The Angels once invited scientists from Rockwell International to time Ryan’s pitches during a game against the Chicago White Sox. Ryan struck out Bee Bee Richard with a high fastball clocked at 100.9 m.p.h. . . . in the ninth inning . . . after having thrown more than 140 pitches.
It’s the fastest recorded speed in history, although Bob Feller insists he threw faster. Then again, Ryan also believes he has thrown faster on several occasions.
It was the stuff of legends, but he became a folk hero in Texas.
Pitching at an age when he could have begun receiving his pension benefits, Ryan pitched his sixth and seventh no-hitters with the Texas Rangers, won his 300th game, and struck out his 5,000th batter.
‘You know how the media can make more of someone than is really there,” former Ranger pitching coach Tom House said. “Well, Nolan was one of those superstars who was everything he appeared to be.”
Said Ryan: “I never anticipated staying around as long as I did, considering the style of pitcher I was. I expected my career to take the same course as most power pitchers--somewhere in my 30s lose enough velocity that I would get out of the game.”
Instead, Ryan kept pitching and pitching and pitching and pitching. He wound up with a major league-record 5,714 strikeouts, seven no-hitters, and became the first to play 27 seasons.

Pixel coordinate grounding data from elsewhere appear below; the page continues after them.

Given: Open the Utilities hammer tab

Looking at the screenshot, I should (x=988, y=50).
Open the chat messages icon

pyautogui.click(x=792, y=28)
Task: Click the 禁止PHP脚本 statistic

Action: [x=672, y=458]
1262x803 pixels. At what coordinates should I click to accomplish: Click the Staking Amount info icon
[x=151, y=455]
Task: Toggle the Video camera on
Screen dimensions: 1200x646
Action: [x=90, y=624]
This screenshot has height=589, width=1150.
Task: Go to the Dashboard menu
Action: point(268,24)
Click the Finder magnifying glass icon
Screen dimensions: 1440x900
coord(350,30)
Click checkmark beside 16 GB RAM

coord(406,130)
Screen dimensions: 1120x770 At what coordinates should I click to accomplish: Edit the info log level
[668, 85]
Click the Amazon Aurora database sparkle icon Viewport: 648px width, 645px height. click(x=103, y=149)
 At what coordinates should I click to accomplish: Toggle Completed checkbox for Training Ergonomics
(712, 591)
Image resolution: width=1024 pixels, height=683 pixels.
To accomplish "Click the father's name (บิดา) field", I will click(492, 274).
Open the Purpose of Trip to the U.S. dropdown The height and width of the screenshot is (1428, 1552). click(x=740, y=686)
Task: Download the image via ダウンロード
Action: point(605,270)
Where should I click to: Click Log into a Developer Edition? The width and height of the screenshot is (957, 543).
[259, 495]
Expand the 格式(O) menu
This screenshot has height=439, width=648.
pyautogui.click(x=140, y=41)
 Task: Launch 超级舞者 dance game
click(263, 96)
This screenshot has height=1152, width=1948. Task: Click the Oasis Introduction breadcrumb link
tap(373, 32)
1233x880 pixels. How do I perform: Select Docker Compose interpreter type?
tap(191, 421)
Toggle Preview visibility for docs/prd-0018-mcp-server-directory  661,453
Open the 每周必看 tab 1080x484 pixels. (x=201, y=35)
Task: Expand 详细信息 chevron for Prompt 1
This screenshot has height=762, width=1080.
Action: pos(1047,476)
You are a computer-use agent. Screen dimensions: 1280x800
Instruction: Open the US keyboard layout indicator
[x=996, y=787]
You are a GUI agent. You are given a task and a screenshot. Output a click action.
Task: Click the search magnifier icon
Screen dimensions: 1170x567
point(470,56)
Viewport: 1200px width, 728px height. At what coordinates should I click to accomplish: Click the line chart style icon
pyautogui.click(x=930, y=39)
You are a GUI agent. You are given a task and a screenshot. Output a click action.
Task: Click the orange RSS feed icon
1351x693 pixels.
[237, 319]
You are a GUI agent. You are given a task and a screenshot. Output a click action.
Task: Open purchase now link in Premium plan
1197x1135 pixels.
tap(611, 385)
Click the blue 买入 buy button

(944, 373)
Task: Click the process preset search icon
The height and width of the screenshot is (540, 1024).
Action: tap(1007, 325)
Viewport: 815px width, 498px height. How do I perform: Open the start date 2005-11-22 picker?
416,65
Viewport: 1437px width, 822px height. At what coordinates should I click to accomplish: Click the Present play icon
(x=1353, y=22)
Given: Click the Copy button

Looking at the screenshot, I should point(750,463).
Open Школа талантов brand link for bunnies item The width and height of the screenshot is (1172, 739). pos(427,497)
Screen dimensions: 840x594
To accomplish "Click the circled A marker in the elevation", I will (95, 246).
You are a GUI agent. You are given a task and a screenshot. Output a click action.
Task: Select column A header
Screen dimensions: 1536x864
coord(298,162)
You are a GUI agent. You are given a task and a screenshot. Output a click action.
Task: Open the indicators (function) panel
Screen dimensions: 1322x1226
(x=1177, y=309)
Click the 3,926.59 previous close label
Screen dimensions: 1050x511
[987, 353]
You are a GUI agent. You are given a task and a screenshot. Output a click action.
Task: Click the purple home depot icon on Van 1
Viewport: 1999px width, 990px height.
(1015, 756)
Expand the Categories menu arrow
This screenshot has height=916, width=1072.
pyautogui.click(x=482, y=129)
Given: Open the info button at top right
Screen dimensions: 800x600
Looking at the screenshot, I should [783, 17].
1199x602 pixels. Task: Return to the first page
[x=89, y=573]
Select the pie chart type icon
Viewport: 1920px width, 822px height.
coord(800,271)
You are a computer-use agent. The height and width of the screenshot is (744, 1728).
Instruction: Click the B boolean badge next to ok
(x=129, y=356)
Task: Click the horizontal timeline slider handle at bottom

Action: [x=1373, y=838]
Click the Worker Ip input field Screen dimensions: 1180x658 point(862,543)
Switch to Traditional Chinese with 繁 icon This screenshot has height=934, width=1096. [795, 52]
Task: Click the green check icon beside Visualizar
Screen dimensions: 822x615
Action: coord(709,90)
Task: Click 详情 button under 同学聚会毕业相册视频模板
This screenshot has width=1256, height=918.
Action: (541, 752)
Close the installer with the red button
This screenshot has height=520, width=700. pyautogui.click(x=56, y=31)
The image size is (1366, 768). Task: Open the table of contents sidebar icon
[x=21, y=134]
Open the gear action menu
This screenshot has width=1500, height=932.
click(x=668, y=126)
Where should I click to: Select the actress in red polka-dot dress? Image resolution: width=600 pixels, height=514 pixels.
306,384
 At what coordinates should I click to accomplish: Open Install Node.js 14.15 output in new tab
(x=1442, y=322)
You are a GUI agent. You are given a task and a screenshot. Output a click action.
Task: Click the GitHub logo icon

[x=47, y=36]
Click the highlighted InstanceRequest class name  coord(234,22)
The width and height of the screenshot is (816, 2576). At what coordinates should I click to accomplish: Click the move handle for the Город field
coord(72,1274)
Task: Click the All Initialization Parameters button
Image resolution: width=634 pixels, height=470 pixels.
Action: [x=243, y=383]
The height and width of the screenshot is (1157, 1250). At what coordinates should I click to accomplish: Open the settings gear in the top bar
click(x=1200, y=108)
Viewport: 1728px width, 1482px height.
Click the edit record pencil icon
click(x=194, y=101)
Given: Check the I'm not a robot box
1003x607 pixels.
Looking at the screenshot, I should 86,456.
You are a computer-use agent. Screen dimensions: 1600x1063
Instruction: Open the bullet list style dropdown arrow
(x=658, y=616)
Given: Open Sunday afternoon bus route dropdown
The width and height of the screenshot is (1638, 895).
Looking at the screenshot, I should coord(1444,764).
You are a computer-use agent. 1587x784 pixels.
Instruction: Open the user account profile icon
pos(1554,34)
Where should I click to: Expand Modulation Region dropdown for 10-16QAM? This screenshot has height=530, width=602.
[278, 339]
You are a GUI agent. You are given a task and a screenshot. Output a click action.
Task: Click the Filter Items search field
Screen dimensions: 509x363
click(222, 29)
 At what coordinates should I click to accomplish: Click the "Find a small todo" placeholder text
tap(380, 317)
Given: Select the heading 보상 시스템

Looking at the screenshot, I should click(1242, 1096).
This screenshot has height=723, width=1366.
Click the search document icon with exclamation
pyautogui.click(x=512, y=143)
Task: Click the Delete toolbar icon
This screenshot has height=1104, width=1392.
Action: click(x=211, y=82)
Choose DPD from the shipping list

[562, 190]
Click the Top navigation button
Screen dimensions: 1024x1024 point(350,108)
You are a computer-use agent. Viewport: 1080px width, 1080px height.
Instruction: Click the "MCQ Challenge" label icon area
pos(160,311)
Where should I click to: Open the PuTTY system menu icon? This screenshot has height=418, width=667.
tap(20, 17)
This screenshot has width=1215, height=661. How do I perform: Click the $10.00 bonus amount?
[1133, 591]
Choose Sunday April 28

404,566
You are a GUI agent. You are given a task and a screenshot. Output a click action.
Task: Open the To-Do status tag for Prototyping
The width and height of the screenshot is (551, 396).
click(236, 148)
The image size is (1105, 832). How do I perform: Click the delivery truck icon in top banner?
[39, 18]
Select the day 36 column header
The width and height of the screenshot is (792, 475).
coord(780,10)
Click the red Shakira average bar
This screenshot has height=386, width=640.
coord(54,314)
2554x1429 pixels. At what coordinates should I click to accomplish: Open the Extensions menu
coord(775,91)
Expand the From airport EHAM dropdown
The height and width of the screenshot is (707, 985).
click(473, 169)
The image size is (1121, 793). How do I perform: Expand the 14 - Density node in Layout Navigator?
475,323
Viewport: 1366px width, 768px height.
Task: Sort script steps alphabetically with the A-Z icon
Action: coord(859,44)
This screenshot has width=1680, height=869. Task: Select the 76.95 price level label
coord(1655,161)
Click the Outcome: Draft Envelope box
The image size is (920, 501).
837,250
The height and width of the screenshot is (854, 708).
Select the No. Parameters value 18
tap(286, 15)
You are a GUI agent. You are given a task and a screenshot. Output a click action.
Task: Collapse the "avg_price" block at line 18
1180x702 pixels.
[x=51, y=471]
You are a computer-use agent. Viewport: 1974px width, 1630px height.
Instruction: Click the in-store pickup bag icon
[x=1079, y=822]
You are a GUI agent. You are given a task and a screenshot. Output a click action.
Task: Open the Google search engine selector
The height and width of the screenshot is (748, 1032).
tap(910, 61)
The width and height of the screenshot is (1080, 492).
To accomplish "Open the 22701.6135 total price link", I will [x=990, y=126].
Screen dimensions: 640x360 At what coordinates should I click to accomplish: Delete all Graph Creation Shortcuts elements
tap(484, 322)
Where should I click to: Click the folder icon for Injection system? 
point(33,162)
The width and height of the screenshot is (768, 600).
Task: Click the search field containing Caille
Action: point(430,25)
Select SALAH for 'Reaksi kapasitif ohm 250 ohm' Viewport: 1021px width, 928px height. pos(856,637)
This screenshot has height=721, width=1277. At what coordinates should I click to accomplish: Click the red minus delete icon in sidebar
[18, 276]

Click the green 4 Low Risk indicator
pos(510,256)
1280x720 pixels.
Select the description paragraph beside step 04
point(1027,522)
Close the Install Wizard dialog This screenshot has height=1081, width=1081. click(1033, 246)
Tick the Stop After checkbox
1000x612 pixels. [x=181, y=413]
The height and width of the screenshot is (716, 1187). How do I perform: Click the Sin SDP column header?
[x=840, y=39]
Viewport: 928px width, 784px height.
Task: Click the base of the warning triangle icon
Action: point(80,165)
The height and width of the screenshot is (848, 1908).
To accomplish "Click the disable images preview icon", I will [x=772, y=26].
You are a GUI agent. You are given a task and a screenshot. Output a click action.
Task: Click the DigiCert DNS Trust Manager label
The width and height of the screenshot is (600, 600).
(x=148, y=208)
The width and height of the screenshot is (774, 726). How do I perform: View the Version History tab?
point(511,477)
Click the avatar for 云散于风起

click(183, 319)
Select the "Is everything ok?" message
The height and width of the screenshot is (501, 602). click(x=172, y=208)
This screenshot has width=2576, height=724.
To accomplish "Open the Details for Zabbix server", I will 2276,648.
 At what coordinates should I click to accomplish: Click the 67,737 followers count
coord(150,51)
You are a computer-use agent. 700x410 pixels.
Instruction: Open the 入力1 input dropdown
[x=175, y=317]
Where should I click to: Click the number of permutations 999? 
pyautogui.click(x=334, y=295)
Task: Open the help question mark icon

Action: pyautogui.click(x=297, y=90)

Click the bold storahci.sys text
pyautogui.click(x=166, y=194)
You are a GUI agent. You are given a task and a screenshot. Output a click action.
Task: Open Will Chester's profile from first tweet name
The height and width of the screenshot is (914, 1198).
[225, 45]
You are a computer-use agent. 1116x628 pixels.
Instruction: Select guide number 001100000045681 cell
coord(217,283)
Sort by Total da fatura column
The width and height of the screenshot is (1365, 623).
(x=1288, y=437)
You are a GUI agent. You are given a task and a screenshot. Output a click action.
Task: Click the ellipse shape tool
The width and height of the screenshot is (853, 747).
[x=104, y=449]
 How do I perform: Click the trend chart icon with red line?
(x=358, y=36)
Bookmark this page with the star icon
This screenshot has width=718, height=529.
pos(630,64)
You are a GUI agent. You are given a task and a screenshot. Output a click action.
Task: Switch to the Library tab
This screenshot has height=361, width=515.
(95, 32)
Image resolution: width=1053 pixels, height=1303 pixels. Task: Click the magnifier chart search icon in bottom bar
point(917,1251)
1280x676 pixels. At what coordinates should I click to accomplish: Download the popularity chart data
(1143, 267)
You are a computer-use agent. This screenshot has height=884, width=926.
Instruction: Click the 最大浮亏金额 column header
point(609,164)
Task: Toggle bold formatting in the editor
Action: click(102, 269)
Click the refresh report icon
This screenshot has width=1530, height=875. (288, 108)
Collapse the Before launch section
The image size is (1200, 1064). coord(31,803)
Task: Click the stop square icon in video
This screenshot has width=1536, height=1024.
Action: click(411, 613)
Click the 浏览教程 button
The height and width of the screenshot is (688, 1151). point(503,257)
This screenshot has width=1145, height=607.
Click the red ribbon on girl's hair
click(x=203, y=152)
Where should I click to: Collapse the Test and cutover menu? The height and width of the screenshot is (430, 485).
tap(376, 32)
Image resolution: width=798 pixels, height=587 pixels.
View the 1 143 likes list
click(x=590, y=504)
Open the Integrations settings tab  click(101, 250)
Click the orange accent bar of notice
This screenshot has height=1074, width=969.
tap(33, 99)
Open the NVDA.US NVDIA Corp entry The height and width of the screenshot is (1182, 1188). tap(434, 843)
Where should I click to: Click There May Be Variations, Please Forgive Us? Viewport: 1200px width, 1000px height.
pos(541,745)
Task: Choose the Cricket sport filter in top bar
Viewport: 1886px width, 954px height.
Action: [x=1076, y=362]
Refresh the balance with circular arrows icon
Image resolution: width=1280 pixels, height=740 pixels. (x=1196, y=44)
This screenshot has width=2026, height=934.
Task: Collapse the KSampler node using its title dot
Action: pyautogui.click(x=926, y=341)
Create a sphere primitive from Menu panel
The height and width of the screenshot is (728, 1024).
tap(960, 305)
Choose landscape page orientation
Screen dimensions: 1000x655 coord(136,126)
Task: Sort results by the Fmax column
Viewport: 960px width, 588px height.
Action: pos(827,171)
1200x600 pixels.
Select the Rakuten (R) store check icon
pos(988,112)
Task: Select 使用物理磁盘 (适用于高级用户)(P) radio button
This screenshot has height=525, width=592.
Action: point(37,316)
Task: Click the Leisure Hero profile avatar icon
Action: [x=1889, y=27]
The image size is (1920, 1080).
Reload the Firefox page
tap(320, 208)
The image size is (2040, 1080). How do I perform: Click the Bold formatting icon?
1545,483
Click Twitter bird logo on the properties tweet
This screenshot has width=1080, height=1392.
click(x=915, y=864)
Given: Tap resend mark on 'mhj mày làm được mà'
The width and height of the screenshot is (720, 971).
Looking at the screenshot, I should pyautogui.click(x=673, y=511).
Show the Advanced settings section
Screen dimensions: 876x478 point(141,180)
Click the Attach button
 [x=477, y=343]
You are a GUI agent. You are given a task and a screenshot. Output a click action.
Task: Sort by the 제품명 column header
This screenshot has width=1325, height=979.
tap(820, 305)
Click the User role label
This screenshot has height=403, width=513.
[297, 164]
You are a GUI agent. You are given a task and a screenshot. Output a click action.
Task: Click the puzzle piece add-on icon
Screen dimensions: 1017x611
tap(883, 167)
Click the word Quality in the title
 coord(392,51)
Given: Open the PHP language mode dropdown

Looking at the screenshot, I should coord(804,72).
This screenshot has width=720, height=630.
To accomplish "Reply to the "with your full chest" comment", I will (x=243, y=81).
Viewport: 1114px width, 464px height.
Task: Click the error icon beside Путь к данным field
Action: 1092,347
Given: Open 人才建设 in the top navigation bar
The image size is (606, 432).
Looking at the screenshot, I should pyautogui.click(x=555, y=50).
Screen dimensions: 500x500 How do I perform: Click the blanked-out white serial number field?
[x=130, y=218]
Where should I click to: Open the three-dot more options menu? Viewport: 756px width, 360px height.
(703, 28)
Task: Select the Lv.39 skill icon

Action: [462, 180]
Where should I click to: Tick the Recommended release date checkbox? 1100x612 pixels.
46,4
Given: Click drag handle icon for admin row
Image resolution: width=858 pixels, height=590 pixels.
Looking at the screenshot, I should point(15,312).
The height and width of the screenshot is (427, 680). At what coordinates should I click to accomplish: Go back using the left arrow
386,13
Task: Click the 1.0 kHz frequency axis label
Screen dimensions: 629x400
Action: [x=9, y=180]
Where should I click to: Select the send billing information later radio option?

This is the reason, of course, why former Angel General Manager Buzzie Bavasi forever has been haunted by the decision to allow Ryan to leave the Angels as a free agent in 1979. Bavasi blames no one but himself, but he simply was unwilling to become the first general manager to pay a player $1 million a season.
“He’s a Hall of Famer now,” Bavasi said, “but I had to look at wins and losses, whether we were winning pennants with a pitcher who wanted $1 million, and it wasn’t happening.”
When Ryan left the Angels for the Houston Astros at the end of the 1979 season, Bavasi looked at his 16-14 record, and uttered those infamous words: “All we have to do is find two 8-and-7 pitchers.”
Ryan never forgot those words, but when he pitched his sixth no-hitter in 1990 against Oakland, even he had to laugh upon receiving the following telegram from Bavasi:
“Nolan, some time ago I made it public that I made a mistake.
“You don’t have to rub it in.”
“No doubt about it,” Bavasi said, “we should have kept him and I take full responsibility. But what people forget is that it was his option to leave, not ours. He could have still stayed.
“I just couldn’t give him that kind of money, not to a .500 pitcher. Listen, there’s no doubt he’s a Hall of Famer, but when he was with me, Nolan was a .500 pitcher.
“People love this guy, but please, (Sandy) Koufax is still the best I ever saw. Ryan might belong in the same class as Donald (Drysdale), but he isn’t a Koufax.
“Nobody is.”
Then again, who could imagine there ever will be another Lynn Nolan Ryan Jr.?
Hall Class of ’94
THE NEW MEMBERS
Profiling the 1994 Orange County Sports Hall of Fame inductees this week:
Sunday--Josephine Cruickshank
Monday--Brian Downing
Tuesday--George Latka
Today--Nolan Ryan
Thursday--Rich Saul
Friday--Steve Scott
Saturday--Mary Decker Slaney
INDUCTION FACTS
What: The Orange County Sports Hall of Fame inducts the class of 1994 and awards special honors to Dennis Murphy, Donald Kennedy, Ashley Bethel and Frank Bryant.
Day: Sunday.
Time: Gathering for Rams-Bears on television, 10 a.m.; snacks, noon; induction ceremonies, 1 p.m.
Where: Hall of Fame Patio, Anaheim Stadium.
Tickets: $20, seating limited to the first 300.